Abou Milad considère que son cas justifie son jugement, en expliquant : «J’ai été arrêté en 2013 alors que j’étais sur le point de rentrer chez moi à Damas, mais au niveau de l’un des points de contrôle, les agents m’ont arrêté, ont confisqué ma voiture, puis ils m’ont conduit vers un lieu inconnu. J’ai appris plus tard que c’était la branche d’Al-Khatib à Damas, et j’y suis resté pendant plus de 9 mois en m’accusant d’avoir soutenu les groupes armés, malgré que je n’exerçais aucune activité politique ou d’opposition.

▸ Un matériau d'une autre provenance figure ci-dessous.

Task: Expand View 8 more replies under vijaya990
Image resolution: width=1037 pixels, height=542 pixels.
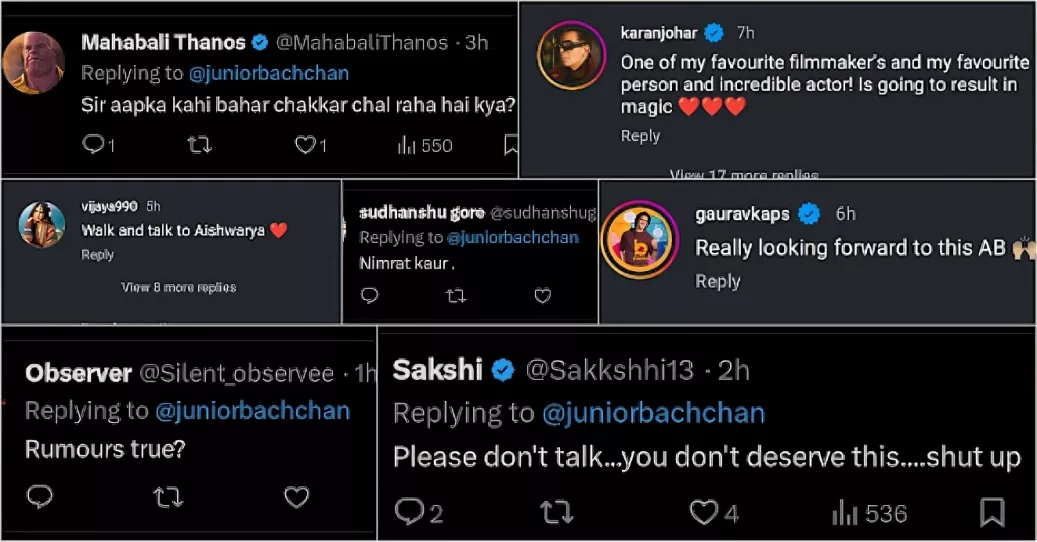Action: coord(179,287)
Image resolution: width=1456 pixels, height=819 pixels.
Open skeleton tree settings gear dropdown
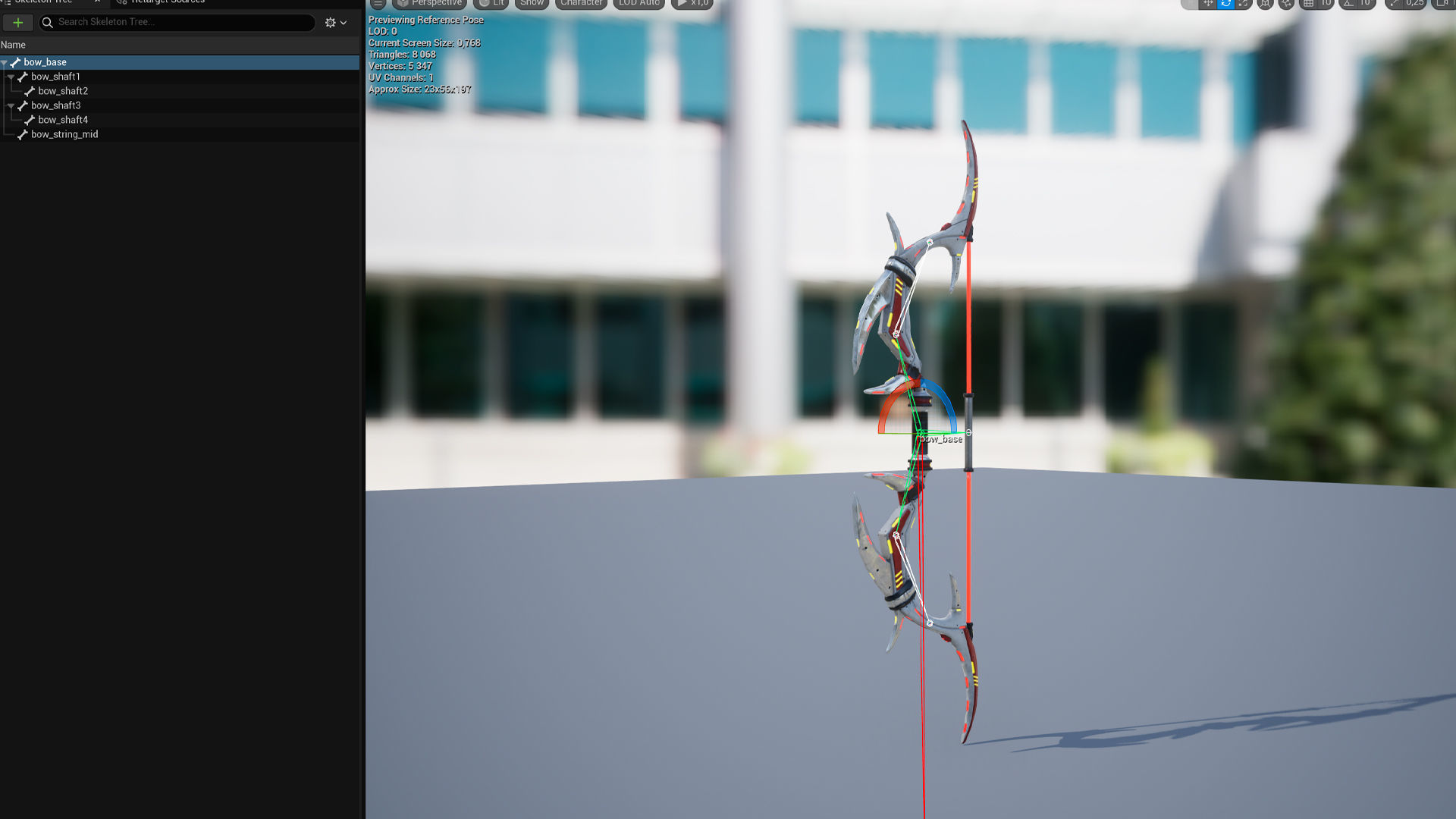coord(335,23)
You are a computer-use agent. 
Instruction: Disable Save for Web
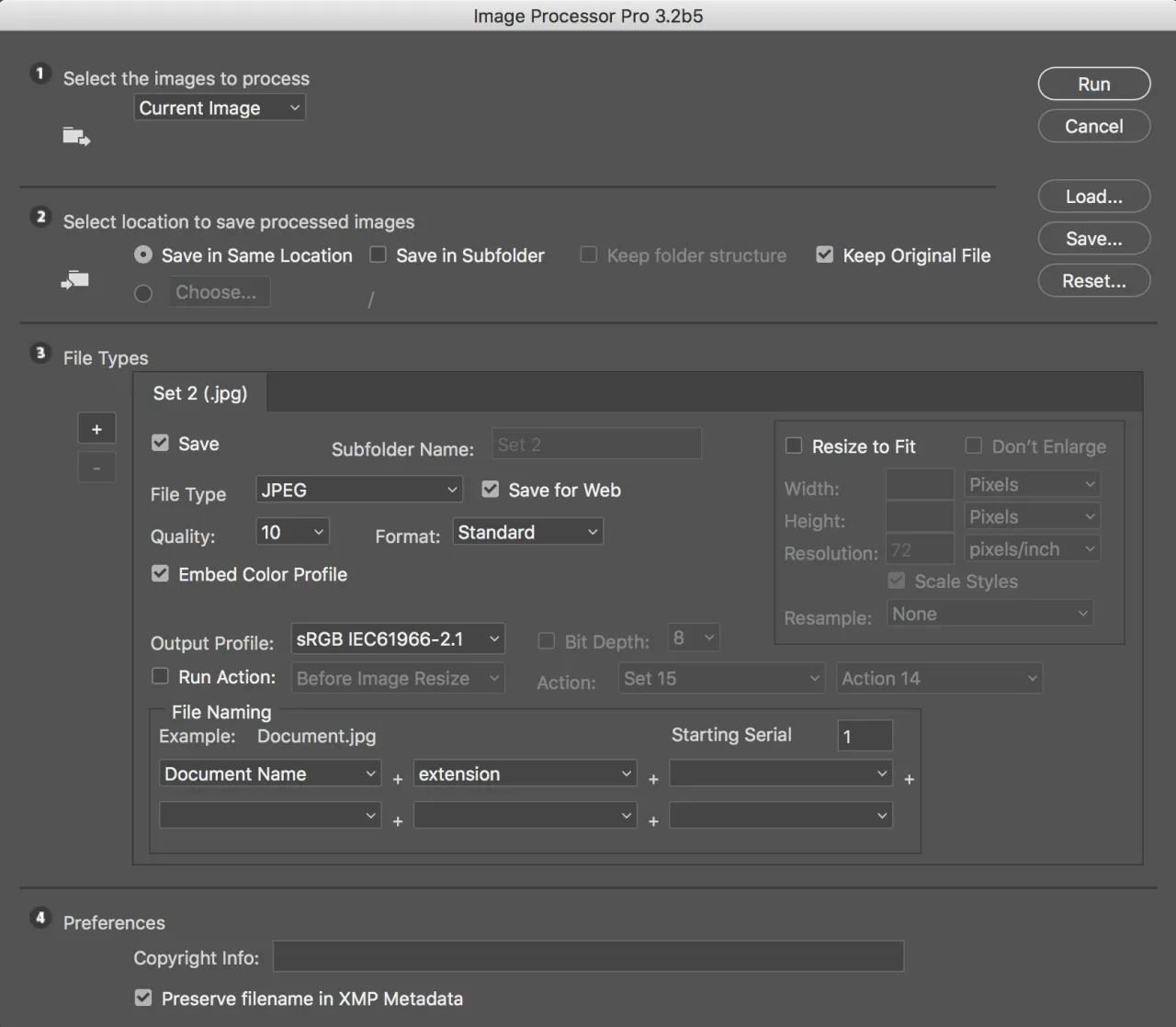490,489
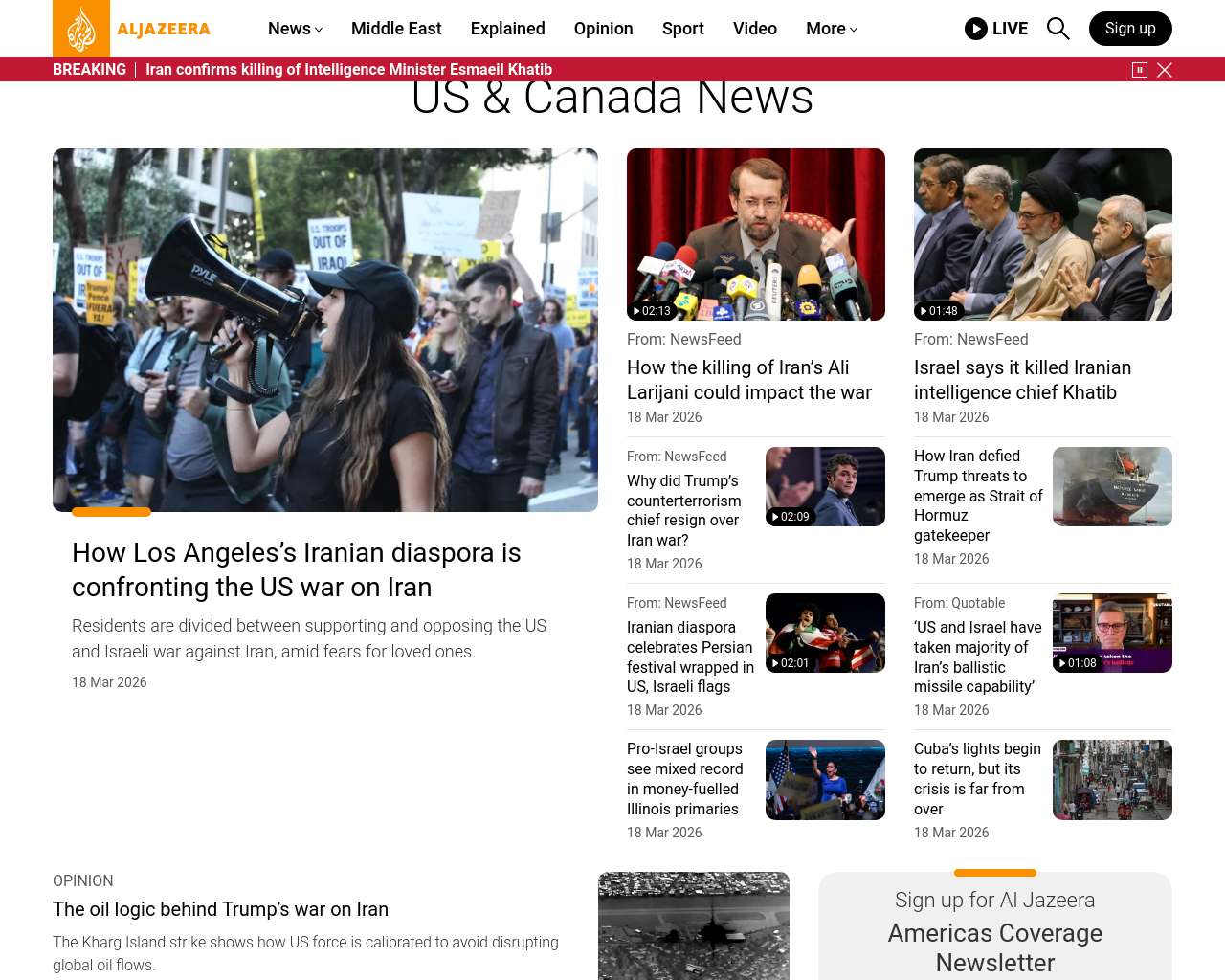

«Abou Milad» a ajouté que sa famille, après des semaines de recherche, a réussi à joindre l’un des influents parmi les forces de sécurité du régime, qui leur a dit où il se trouvait contre la somme de 500.000 livres syriennes, et leur a dit aussi que s’ils voulaient le libérer, ils seront contraints de payer 10 millions de livres syriennes, en soulignant que la famille a dû vendre un certaines propriétés pour avoir le montant demandé.

Il est à indiquer que l’administration de l’ancien président américain « Donald Trump » a imposé l’année dernière des sanctions sévères sur le régime syrien dans le cadre de ce qu’on appelle la loi « César », en référence à un dissident des forces de sécurité du régime syrien, qui a fuité 54 mille photos documentant le meurtre de 11 mille Syriens détenus dans les centres de détention sous la torture en 2011 et 2012.